A Spoken word Poetics on the Living Word of God

As a radical Protestant I am a theologian of a radical theology of the Word. This means that I first understand the Word, to be the eternal Logos, the begotten Son in the bosom of the Father. I understand his free election (Deus incarnandus) to be for us to entail what has become the written and proclaimed Word. So, the creaturely media, such as written and proclaimed Words are, in order, at least for the former to be living and active, requires that its res or reality be antecedently given in and from the eternally living and active Word of God in the triune Life. This is to say, that the evangelicalhistory that bears witness to its reality, as deposited in Holy Scripture, has meaningful or eschatological and concrete reality insofar that its history isn’t accidental or abstract.
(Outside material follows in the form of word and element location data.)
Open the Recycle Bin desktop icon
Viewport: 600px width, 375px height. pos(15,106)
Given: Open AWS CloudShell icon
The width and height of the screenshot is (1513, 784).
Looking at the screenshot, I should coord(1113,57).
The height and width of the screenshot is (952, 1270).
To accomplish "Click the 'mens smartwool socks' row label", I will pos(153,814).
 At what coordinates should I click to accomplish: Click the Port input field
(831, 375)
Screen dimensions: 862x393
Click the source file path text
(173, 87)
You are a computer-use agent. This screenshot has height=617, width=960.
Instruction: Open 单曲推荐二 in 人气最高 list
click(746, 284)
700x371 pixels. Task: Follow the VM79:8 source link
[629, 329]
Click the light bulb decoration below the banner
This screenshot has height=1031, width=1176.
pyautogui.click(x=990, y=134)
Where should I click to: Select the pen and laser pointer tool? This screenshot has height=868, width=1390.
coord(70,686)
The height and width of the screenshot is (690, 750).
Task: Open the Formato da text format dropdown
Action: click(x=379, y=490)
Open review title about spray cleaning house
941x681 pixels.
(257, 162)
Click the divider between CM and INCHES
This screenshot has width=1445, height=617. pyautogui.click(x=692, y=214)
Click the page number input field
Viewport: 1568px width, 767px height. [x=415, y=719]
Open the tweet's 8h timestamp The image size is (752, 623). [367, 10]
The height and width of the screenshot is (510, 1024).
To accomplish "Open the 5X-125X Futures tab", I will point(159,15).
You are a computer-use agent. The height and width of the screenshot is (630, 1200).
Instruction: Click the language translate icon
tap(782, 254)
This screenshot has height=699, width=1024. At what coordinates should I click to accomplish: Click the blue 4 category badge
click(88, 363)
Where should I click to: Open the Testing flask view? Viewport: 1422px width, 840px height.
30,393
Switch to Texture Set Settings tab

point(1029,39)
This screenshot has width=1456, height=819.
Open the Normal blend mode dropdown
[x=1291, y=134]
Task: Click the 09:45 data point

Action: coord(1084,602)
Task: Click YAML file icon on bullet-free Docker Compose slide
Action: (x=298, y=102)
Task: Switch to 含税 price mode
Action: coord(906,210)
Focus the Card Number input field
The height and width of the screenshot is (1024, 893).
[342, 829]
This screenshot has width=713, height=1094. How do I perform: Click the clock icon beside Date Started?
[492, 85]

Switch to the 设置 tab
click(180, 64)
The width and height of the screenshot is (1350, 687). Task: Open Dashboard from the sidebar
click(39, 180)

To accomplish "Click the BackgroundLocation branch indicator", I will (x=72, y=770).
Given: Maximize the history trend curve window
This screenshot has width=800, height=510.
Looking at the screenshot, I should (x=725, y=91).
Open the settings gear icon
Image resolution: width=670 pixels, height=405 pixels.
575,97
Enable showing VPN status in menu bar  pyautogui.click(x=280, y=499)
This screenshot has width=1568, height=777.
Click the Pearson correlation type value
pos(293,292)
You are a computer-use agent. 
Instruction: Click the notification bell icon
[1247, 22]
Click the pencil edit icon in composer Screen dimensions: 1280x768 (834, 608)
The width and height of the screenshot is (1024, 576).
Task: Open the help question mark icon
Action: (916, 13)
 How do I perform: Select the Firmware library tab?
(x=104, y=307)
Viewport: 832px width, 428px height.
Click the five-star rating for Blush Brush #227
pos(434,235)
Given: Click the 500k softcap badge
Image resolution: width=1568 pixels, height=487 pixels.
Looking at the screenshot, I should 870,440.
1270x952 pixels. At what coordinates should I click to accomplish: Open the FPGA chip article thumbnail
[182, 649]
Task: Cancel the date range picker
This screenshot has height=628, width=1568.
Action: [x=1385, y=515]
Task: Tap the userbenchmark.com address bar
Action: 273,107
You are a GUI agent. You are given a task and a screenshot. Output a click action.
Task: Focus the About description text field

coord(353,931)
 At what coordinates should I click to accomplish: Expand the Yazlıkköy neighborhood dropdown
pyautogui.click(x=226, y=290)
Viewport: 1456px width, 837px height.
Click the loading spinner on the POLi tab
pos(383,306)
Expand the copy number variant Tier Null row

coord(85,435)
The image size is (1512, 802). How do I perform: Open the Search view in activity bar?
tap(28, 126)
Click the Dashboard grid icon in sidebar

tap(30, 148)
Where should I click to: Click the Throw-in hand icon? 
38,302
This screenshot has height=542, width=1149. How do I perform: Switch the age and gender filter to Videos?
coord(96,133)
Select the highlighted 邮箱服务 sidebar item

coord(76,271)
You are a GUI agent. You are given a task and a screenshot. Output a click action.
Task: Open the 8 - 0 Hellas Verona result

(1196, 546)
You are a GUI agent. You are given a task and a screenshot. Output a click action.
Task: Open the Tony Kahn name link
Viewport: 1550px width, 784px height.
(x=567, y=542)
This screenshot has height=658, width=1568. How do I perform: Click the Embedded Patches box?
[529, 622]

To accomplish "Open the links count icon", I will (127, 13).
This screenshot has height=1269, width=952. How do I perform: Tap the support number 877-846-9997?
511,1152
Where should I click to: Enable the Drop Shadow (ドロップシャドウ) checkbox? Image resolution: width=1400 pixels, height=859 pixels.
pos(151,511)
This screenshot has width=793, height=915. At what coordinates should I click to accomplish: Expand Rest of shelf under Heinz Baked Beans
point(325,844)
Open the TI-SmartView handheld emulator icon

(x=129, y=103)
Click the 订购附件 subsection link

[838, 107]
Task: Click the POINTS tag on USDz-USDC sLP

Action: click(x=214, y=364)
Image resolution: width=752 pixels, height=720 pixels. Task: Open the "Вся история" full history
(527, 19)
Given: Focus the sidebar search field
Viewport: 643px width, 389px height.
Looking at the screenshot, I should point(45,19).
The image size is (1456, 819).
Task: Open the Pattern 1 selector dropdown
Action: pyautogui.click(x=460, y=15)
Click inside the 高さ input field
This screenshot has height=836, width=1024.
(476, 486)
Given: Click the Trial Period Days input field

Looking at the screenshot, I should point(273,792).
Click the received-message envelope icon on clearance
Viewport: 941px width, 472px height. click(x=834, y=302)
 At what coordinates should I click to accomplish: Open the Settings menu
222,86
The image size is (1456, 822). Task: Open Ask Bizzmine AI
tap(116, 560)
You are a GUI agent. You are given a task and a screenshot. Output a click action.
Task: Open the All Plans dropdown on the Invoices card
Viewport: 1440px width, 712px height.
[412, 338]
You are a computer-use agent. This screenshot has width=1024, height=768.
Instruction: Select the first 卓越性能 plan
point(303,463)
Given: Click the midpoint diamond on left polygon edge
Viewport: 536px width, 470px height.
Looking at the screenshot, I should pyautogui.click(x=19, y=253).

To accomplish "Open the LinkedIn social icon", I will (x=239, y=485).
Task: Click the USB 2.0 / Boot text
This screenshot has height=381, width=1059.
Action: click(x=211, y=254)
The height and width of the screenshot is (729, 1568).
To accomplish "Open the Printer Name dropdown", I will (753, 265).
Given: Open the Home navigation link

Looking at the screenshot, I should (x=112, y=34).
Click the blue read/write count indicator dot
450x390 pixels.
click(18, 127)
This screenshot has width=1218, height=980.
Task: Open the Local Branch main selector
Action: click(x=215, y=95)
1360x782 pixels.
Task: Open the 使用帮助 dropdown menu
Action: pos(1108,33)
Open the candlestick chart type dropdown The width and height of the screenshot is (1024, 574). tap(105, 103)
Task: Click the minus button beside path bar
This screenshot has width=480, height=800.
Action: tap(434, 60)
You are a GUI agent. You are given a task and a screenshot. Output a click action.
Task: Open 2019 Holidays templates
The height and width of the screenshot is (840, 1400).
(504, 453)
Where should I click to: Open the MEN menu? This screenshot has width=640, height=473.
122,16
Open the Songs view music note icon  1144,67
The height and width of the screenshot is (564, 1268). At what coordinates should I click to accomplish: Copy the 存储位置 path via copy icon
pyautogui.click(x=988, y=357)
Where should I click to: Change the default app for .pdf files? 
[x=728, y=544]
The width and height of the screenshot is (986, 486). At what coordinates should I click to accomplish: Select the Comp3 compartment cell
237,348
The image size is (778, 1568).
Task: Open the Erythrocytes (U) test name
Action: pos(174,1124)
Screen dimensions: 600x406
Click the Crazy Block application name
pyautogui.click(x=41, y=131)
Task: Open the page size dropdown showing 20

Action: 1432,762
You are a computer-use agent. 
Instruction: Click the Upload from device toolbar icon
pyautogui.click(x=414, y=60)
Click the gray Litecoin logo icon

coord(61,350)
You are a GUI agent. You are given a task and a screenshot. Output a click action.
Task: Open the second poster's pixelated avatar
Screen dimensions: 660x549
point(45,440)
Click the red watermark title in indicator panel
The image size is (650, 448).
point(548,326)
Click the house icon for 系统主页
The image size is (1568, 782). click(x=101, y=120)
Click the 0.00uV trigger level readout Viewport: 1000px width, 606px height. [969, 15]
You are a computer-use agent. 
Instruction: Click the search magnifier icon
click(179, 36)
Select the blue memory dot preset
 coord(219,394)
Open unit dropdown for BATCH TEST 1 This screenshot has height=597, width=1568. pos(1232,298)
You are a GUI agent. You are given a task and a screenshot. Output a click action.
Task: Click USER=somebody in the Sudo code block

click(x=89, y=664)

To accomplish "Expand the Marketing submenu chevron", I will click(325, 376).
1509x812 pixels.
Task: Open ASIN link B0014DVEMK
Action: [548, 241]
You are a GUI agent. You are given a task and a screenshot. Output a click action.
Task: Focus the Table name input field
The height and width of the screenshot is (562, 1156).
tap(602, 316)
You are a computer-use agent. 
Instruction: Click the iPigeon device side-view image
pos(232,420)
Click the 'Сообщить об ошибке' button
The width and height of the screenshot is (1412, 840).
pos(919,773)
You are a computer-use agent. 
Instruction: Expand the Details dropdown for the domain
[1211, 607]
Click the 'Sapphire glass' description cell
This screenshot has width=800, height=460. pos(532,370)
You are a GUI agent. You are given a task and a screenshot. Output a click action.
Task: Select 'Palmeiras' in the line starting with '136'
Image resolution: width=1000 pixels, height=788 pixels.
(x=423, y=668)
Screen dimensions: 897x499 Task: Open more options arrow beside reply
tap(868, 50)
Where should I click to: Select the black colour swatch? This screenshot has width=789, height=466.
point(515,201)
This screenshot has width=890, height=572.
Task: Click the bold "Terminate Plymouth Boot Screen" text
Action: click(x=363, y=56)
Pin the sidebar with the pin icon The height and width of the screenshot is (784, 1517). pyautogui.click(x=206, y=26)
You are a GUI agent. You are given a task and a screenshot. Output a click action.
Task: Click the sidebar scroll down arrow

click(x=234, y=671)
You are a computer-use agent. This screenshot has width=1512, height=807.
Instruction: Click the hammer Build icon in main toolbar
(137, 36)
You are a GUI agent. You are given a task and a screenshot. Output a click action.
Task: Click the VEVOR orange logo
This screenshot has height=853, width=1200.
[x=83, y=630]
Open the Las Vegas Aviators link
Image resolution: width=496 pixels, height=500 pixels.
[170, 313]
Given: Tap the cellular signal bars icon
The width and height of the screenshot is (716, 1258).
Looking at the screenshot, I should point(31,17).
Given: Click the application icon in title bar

In other words, in God’s free election to be human-creaturely for us in the elect humanity of Jesus Christ, it is from this choice that all of the temporal history following has taken its grist and orientation from the history bound up in God’s election to be for the world, so that the world might ultimately be for Him; which is what it would mean to say that ‘Christ is the firstborn from the dead.’ So, there is a primacy, a superiority to Christ such that all of temporal history has taken its creational cues from Christ’s choice to be the image of the living God for us. The world is merely an image of the image of God in Christ. That is to say, as the priests of creation that we were created to be, in creation’s eschatological reality, even as first seeded in the protology of God’s first Word of grace “in the beginning,” we participate in and from the primacy of Christ’s life which is the meaning finally given to all of history. Not in an adoptionistic sense, but in a christologically conditioned supralapsarian sense. It is in this frame that the written Word comes to have its orientation in a theological taxis (order). The written [and proclaimed] Word has reality, because Christ first freely chose to have reality for us. The written Word comes to have primordial reality insofar that the pre-destined Word of God pre-temporally comes to give it its reality in the irruption of God’s first Word of Grace; “in the beginning.”

There are mysteries here, but not hidden mysteries; they are revealed, even paradoxical, or dialectical mysteries that have inherence insofar that that they are indeed inviting us into otherworldly matters. This becomes the basis for Christian worship. The triune God has invited us into the banqueting table of His inner-triune-Life. He has said: “come sup with me, and I with you; come wonder at me, but in me and with me, as I am first with and in you in the Son of Man.” These are indeed representative of primordial matters, just as sure, that at a physical level there was a time we once weren’t, but then were in the wombs of our mothers. The primordiality of life has mystery to it, but it is not a hidden mystery, it is a revealed mystery. We know the One who is both fully God and fully human, who is the Theanthropos. We wonder at Him, but we do so only as we talk and walk with Him as our elder brother. Our hearts burn within us as we hear Him speak and hear Him concretely refer to Himself in the Law and the Prophets and the Psalms. He is the Word of God for us; He is the living and active of the written Word of God. We worship Him in Spirit and in Truth, just as sure as He is the Way, the Truth, and the Life.